Procédure devant la Cour :
Par une requête enregistrée par télécopie le 25 mars 2015 et régularisée par courrier le 2 avril 2015, MmeC..., représentée par MeB..., demande à la Cour :
1°) d'annuler ce jugement du tribunal administratif de Nîmes ;
2°) d'annuler l'arrêté préfectoral du 7 octobre 2014 ;
3°) d'enjoindre au préfet du Gard de lui délivrer un titre de séjour ;
4°) de mettre à la charge de l'Etat la somme de 2 000 euros au titre de l'article L. 761-1 du code de justice administrative et de l'article 37 de la loi du 10 juillet 1991 relative à l'aide juridique.
Elle soutient que :
- l'arrêté contesté est entaché d'une erreur manifeste d'appréciation et méconnaît les stipulations de l'article 8 de la convention européenne de sauvegarde des droits de l'homme et des libertés fondamentales dans la mesure où elle vit en France depuis l'année 2008 et n'a plus aucun contact avec son pays d'origine ;
- l'arrêté critiqué méconnaît également les dispositions de l'article L. 313-11 11° du code de l'entrée et du séjour des étrangers et du droit d'asile, dans la mesure où elle satisfait aux conditions posées par cet article pour obtenir la délivrance d'une carte de séjour temporaire ; en effet son état de santé nécessite une prise en charge médicale dont le défaut pourrait entraîner des conséquences d'une exceptionnelle gravité, alors qu'elle ne peut pas bénéficier d'un traitement approprié dans son pays d'origine.
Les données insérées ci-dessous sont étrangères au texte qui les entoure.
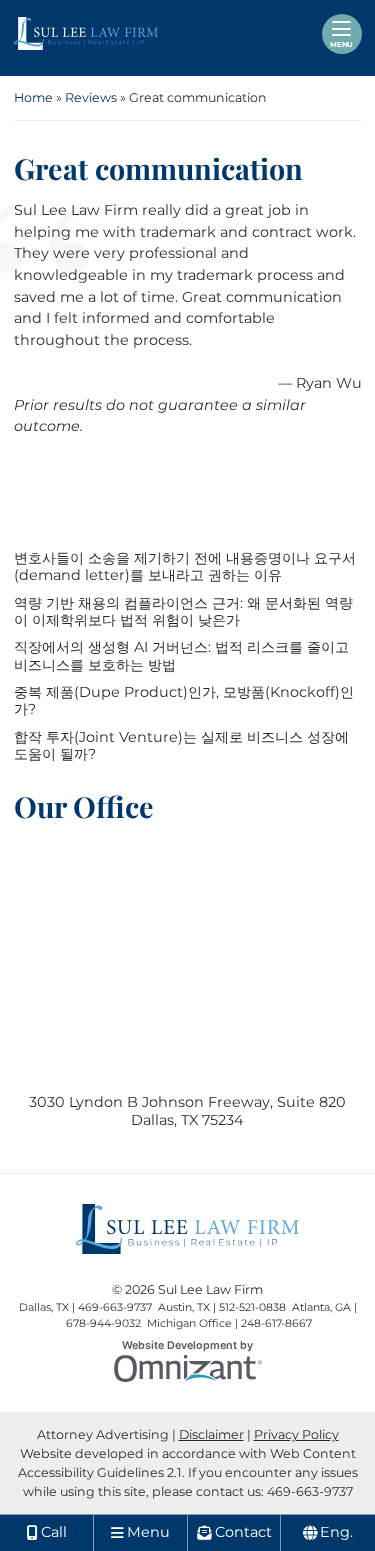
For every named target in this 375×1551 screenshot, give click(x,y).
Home (33, 97)
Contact (243, 1532)
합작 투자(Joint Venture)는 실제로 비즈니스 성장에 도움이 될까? (181, 746)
Par un mémoire en défense enregistré le 17 février 2016, le préfet du Gard conclut au rejet de la requête.
Il soutient que les moyens soulevés par Mme C...ne sont pas fondés.
Mme C...a été admise au bénéfice de l'aide juridictionnelle totale par une décision du 16 juin 2015.
Vu les autres pièces du dossier.
Vu :
- la convention européenne de sauvegarde des droits de l'homme et des libertés fondamentales ;
- le code de l'entrée et du séjour des étrangers et du droit d'asile ;
- le code de justice administrative.
Le président de la formation de jugement a dispensé le rapporteur public, sur sa proposition, de prononcer des conclusions à l'audience.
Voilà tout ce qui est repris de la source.